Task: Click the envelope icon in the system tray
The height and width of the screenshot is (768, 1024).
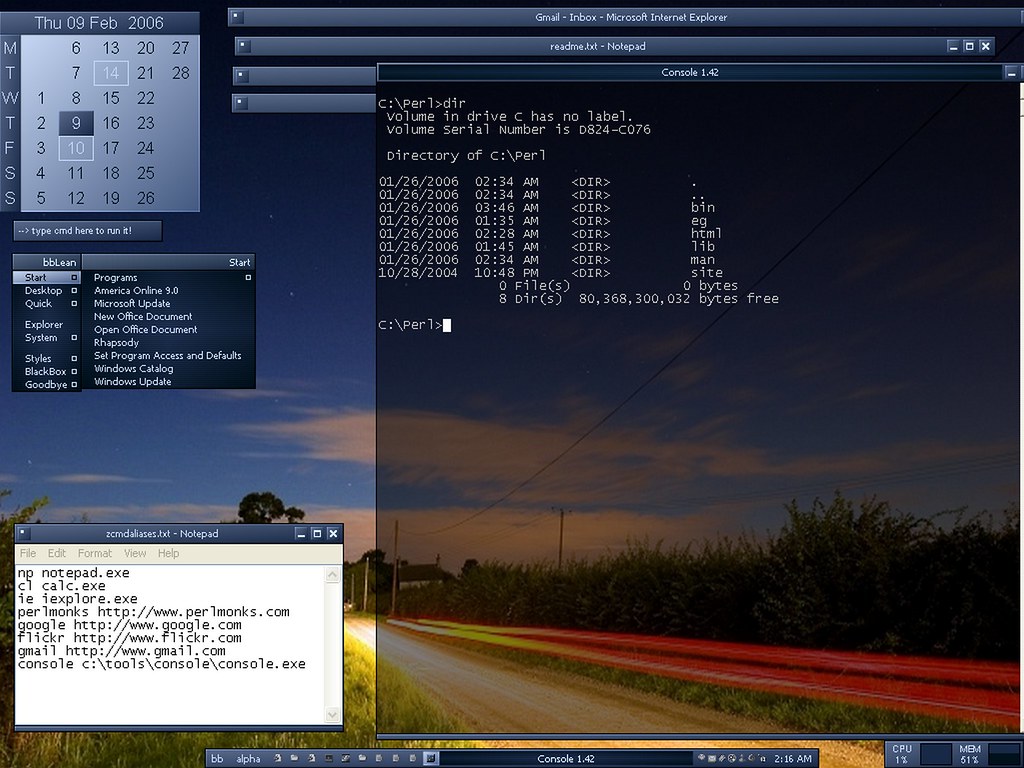Action: (712, 758)
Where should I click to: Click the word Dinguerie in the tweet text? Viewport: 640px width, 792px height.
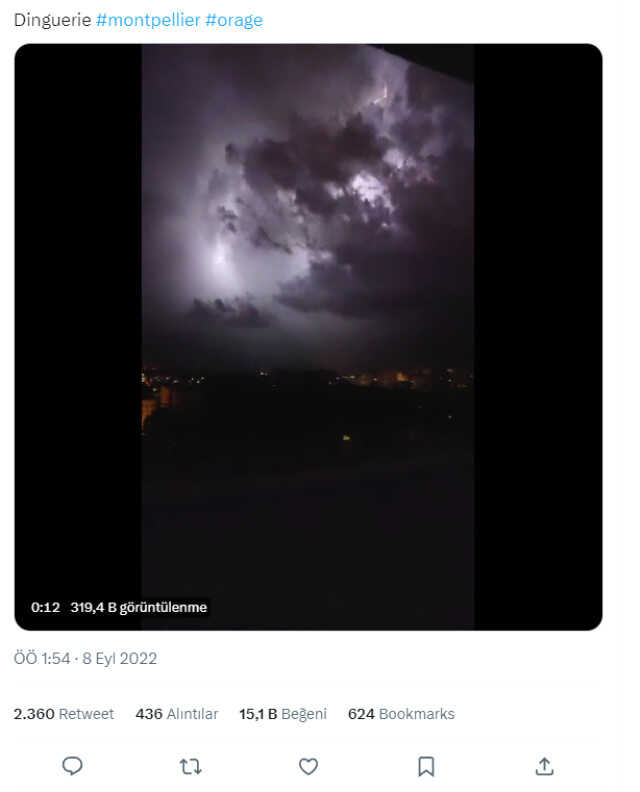[x=52, y=20]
§ §
Give back every record exactly. Omit the pictures.

_YOUR SOLUTION_:
Task: Click the envelope icon in the system tray
The height and width of the screenshot is (768, 1024).
Action: (712, 758)
Where should I click to: Click the word Dinguerie in the tweet text? Viewport: 640px width, 792px height.
[x=52, y=20]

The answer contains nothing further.